I'm not sure about how likely it is I'll continue working with students past this 2-month program, because it does take up a chunk of time (that's made worse by trying to wrangle schedules), but I'm considering what to do for the future. If anyone's interested in also mentoring students with an interest in longterm risks from AI, please let me know, since I think there's interest! It's a decently low time commitment (30m/student or group of students) once you've got everything sorted. However, I am doing it for the benefit of the students, rather than with the expectation of getting help on my work, so it's more of a volunteer role.

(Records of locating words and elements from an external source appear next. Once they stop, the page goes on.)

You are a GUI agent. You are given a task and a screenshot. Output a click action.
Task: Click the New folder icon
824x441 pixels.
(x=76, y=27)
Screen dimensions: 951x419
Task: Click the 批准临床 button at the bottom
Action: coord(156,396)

I am of the belief that counterfactuals are socially constructed to an extent and so it might be useful for someone from a social science background to investigate this - at least if you think there's value in MIRI's research agenda.
The comment about counterfactuals makes me think about computational cognitive scientist Tobias Gerstenberg's research (https://cicl.stanford.edu), where his research focuses a lot on counterfactual reasoning in the physical domain, but he also has work in the social domain.
I confess to only a surface-level understanding of MIRI's research agenda, so I'm not quite able to connect my understanding of counterfactual reasoning in the social domain to a concrete research question within MIRI's agenda. I'd be happy to hear more though if you had more detail!
I've written a post on this topic here - https://www.lesswrong.com/posts/9rtWTHsPAf2mLKizi/counterfactuals-as-a-matter-of-social-convention.
BTW, I should be clear that my opinions on this topic aren't necessarily a mainstream position.